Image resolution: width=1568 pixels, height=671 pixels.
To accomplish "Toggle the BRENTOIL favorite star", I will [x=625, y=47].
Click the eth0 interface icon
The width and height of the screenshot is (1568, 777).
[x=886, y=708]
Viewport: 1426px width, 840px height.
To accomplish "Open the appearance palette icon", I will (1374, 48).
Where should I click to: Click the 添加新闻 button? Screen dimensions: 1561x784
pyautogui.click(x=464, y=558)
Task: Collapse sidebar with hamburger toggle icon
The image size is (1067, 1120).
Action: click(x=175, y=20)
#####
▸ **Try it**
The expected output is the lines from the one with "Viewport: 1426px width, 840px height." through the end of the data, exactly as written and nothing more.

▸ **Solution for this problem**
Viewport: 1426px width, 840px height.
To accomplish "Open the appearance palette icon", I will (1374, 48).
Where should I click to: Click the 添加新闻 button? Screen dimensions: 1561x784
pyautogui.click(x=464, y=558)
Task: Collapse sidebar with hamburger toggle icon
The image size is (1067, 1120).
Action: click(x=175, y=20)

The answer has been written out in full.